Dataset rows

——

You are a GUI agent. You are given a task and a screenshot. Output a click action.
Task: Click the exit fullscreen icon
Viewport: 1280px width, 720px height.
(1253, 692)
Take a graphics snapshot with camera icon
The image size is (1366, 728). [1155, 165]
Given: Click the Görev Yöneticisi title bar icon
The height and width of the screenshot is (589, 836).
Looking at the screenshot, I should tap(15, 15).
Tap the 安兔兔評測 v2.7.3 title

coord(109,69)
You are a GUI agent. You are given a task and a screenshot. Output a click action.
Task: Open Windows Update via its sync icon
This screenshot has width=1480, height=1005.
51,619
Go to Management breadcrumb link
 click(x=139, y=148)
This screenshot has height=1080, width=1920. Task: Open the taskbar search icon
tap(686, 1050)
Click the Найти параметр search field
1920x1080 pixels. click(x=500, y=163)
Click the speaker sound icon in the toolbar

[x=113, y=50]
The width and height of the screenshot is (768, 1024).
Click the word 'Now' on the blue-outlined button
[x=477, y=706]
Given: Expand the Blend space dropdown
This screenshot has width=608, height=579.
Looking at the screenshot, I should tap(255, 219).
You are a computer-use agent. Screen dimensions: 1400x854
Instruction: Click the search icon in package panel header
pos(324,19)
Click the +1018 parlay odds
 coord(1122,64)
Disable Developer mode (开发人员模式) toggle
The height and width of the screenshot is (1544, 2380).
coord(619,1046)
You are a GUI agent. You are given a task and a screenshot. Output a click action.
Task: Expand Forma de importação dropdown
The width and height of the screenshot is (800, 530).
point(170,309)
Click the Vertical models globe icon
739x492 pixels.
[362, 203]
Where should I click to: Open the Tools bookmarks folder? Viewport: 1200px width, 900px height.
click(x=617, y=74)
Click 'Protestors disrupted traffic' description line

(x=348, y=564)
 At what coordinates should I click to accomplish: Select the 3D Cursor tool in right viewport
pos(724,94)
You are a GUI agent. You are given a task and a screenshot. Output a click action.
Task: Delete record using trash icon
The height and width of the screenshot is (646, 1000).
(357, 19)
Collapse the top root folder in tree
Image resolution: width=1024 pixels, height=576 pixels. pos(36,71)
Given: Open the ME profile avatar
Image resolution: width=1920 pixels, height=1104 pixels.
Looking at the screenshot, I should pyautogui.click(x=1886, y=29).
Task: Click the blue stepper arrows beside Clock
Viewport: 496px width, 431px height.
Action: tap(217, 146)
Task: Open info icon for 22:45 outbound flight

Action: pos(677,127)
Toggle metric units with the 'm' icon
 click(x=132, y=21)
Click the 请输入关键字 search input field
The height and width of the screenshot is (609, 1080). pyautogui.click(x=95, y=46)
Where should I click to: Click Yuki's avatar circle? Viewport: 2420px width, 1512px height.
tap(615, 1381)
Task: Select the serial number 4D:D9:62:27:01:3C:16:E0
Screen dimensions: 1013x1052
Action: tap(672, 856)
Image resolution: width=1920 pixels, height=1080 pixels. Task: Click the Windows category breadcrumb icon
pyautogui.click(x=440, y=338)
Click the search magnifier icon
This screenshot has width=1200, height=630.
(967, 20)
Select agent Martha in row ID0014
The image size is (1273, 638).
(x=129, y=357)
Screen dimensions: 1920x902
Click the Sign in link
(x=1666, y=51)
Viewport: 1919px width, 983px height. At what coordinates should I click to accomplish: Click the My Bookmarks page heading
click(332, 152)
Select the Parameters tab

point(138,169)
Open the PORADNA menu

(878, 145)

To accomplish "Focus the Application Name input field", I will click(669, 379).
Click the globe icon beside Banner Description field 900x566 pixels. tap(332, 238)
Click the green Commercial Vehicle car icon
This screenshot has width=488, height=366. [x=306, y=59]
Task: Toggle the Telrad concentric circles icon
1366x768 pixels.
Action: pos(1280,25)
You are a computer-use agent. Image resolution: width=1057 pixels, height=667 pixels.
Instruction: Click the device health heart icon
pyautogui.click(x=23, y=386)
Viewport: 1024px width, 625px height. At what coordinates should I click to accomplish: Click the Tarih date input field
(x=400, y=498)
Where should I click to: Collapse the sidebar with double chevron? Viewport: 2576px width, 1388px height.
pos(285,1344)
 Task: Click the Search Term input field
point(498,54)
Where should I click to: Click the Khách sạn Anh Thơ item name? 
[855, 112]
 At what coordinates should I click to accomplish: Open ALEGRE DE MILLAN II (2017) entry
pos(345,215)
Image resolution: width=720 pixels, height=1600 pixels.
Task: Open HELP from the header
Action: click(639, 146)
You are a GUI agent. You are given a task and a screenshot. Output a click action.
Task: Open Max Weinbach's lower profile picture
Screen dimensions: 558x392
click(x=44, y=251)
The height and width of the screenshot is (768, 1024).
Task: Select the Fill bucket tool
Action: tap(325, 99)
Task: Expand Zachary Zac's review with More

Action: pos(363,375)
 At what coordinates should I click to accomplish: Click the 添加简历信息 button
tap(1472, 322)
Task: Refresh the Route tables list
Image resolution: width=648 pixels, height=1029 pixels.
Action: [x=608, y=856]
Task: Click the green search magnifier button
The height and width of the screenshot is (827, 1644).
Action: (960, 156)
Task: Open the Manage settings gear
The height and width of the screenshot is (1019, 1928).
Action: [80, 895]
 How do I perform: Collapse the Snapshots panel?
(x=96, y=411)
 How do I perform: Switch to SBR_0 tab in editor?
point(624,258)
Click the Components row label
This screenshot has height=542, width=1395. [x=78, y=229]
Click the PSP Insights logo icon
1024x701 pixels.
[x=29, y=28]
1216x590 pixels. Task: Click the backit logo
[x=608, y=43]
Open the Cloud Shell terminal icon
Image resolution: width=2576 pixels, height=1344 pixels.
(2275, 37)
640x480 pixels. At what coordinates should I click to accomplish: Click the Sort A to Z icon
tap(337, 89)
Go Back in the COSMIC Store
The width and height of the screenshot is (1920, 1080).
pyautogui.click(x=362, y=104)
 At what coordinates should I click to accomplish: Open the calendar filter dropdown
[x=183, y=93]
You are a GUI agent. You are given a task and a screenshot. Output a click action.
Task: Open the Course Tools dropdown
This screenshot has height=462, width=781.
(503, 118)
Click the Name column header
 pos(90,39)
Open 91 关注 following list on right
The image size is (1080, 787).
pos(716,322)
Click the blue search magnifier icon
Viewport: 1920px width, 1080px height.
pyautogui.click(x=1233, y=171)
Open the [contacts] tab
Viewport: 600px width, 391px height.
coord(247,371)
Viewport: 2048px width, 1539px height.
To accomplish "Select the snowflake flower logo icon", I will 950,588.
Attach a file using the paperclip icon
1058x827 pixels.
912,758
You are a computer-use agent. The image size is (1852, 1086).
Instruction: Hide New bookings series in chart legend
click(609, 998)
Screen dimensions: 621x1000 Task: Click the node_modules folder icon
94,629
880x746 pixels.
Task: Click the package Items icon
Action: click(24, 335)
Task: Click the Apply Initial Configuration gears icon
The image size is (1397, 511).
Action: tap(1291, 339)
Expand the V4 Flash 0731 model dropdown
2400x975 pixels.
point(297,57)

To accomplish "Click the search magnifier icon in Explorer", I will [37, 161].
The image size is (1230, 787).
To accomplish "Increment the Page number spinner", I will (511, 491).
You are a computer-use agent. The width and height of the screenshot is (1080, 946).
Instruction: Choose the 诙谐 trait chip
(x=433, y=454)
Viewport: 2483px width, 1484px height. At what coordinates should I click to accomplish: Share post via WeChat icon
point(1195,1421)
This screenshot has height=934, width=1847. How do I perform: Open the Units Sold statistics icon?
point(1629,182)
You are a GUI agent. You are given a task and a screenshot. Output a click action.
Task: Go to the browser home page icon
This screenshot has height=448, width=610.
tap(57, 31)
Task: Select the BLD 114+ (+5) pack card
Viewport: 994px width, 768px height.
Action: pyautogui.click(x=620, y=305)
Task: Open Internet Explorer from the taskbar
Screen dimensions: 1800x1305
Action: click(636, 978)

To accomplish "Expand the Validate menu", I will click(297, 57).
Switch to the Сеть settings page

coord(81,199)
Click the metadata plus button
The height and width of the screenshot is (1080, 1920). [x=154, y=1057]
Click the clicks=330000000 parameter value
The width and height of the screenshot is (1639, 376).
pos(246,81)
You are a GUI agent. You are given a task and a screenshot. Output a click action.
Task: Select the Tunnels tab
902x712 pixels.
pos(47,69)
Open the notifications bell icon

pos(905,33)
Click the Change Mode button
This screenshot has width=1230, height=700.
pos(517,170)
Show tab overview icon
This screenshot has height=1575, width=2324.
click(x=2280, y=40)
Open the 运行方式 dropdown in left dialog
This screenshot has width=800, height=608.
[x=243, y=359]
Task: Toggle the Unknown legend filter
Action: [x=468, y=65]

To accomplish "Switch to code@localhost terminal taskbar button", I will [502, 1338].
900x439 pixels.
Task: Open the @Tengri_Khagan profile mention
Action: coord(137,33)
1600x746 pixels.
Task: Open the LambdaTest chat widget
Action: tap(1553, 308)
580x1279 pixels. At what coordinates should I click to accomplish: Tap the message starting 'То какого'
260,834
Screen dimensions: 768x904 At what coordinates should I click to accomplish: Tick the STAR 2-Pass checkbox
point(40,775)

——

> [What to work on]
Can you print the lines from the one with "Go Back in the COSMIC Store" up to and including the one with "Action: click(636, 978)", exactly as they appear?

> [Correct output]
Go Back in the COSMIC Store
The width and height of the screenshot is (1920, 1080).
pyautogui.click(x=362, y=104)
 At what coordinates should I click to accomplish: Open the calendar filter dropdown
[x=183, y=93]
You are a GUI agent. You are given a task and a screenshot. Output a click action.
Task: Open the Course Tools dropdown
This screenshot has height=462, width=781.
(503, 118)
Click the Name column header
 pos(90,39)
Open 91 关注 following list on right
The image size is (1080, 787).
pos(716,322)
Click the blue search magnifier icon
Viewport: 1920px width, 1080px height.
pyautogui.click(x=1233, y=171)
Open the [contacts] tab
Viewport: 600px width, 391px height.
coord(247,371)
Viewport: 2048px width, 1539px height.
To accomplish "Select the snowflake flower logo icon", I will 950,588.
Attach a file using the paperclip icon
1058x827 pixels.
912,758
You are a computer-use agent. The image size is (1852, 1086).
Instruction: Hide New bookings series in chart legend
click(609, 998)
Screen dimensions: 621x1000 Task: Click the node_modules folder icon
94,629
880x746 pixels.
Task: Click the package Items icon
Action: click(24, 335)
Task: Click the Apply Initial Configuration gears icon
The image size is (1397, 511).
Action: tap(1291, 339)
Expand the V4 Flash 0731 model dropdown
2400x975 pixels.
point(297,57)

To accomplish "Click the search magnifier icon in Explorer", I will [37, 161].
The image size is (1230, 787).
To accomplish "Increment the Page number spinner", I will (511, 491).
You are a computer-use agent. The width and height of the screenshot is (1080, 946).
Instruction: Choose the 诙谐 trait chip
(x=433, y=454)
Viewport: 2483px width, 1484px height. At what coordinates should I click to accomplish: Share post via WeChat icon
point(1195,1421)
This screenshot has height=934, width=1847. How do I perform: Open the Units Sold statistics icon?
point(1629,182)
You are a GUI agent. You are given a task and a screenshot. Output a click action.
Task: Go to the browser home page icon
This screenshot has height=448, width=610.
tap(57, 31)
Task: Select the BLD 114+ (+5) pack card
Viewport: 994px width, 768px height.
Action: pyautogui.click(x=620, y=305)
Task: Open Internet Explorer from the taskbar
Screen dimensions: 1800x1305
Action: click(636, 978)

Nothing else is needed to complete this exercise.